Our feelings come and go. They may be strong at times but they can also grow very weak. If we do not know something of the mighty grip of Christ's love, we will never go right through to the end of this strenuous race. After all it is the love of Christ which makes for the fullness of Christ. If we finally come to that fullness it can only be by the constraint and holding power of His love. "Ye were running well: who did hinder you?"
The answer is, You ran in the strength of your own emotions, you ran as your enthusiastic response to God's call because it affected your feelings for the time. The letter to the Galatians is devoted to emphasising the place of the Holy Spirit in the life of the believer, for He alone can supply the necessary energy of love for us to go on running well.
(3) The Natural Will or the Will of God.
Our third text is taken from the letter to the Hebrews and is in the form of an exhortation: "Let us run...". A comparison is made with Israel in the wilderness, as being an example of those who set out but who never finished the race. What was the matter with them? There is a reference which perhaps touches the secret core of their failure: "A generation that set not their heart aright, and whose spirit was not steadfast with God" (Psalm 78:8).
This seems to indicate a breakdown in the matter of the will. It is true that the Hebrews to whom the letter was addressed may have been stumbled by the natural mind and natural emotions, but the main point of failure seems to have been - like Israel of old - in the realm of the will.
Whether this natural will is regarded as weak or strong, it has a treacherous effect on spiritual life. There can only be real progress as this natural will is set aside in favour of the will of God. It was on this basis that the great Author of our faith set out on His race: "I am come... to do thy will, O God" (Hebrews 10:7).

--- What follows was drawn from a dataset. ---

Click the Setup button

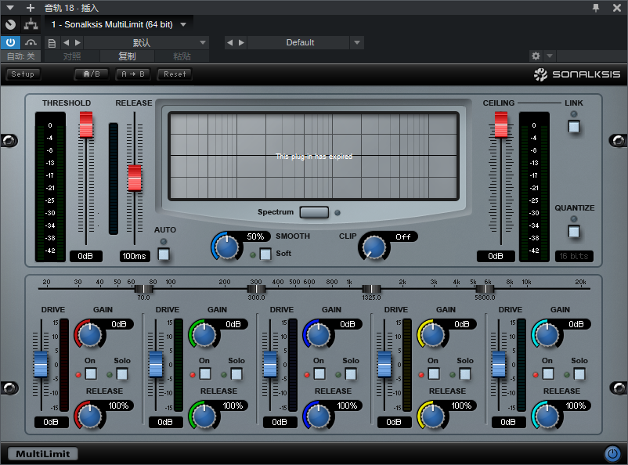23,74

What a battle He had to remain true to the will of God! Even with Him there was that which had to be brought under or set aside, and His was a perfect nature. Our natures are far from perfect, so clearly we shall need to be conquered by the will of God if we are to make progress in the race.
We should remember that the opportunity to know this all-embracing fullness of Christ only comes to us because of His infinite capacity for letting go. But for that He would never have come to us at all. But for that He would never have put up with life here on earth for one single day.
The story of the laying aside of His glory, the emptying of Himself, His humiliation, His death on the cross, would never have been written if it had not been that He was able at all points to let go and accept the will of God. "Wherefore... God highly exalted him, and gave unto him..." (Philippians 2:9). God gives when we let go.